Page extract:
= Cliché =

Overused, unoriginal phrase or opinion

A cliché (/ˈkliːʃeɪ/ or /kliːˈʃeɪ/; /fr/) is a saying, idea, or element of an artistic work that has become overused to the point of losing its original meaning, novelty, or figurative or artistic power, even to the point of now being bland or uninteresting. In phraseology, the term has taken on a more technical meaning, referring to an expression imposed by conventionalized linguistic usage.

The term, which is typically pejorative, is often used in modern culture for an action or idea that is expected or predictable, based on a prior event. Clichés may or may not be true. Some are stereotypes, but some are simply truisms and facts. Clichés often are employed for comedic effect, typically in fiction.

Most phrases now considered clichéd originally were regarded as striking but have lost their force through overuse. The French poet Gérard de Nerval once said, "The first who compared a woman to a rose was a poet, the second an imbecile."

Excerpted records:
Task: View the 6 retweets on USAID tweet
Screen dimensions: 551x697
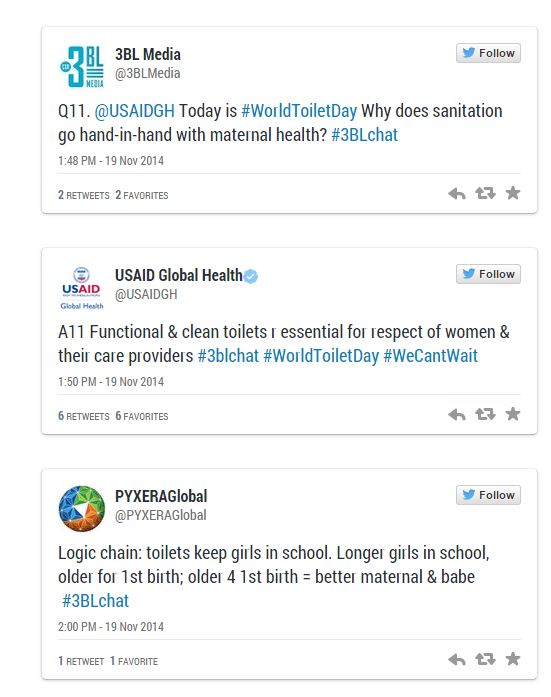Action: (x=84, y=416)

* * *

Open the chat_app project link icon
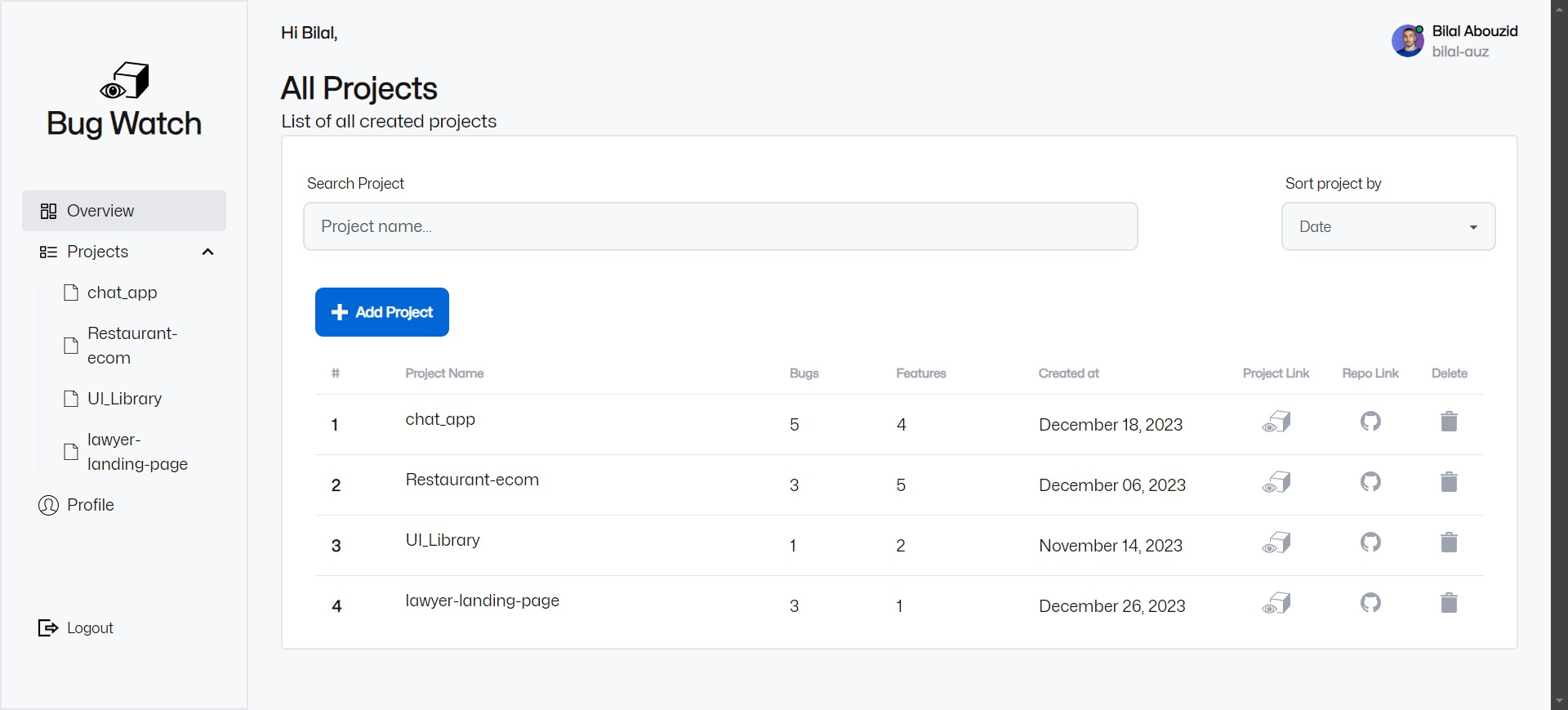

What is required: Repeat the part of the cliché article starting with "A cliché (/ˈkliːʃeɪ/" and going on through "conventionalized linguistic usage.", word for word. The data shown has no connection to the text about clichés.

Result below:
A cliché (/ˈkliːʃeɪ/ or /kliːˈʃeɪ/; /fr/) is a saying, idea, or element of an artistic work that has become overused to the point of losing its original meaning, novelty, or figurative or artistic power, even to the point of now being bland or uninteresting. In phraseology, the term has taken on a more technical meaning, referring to an expression imposed by conventionalized linguistic usage.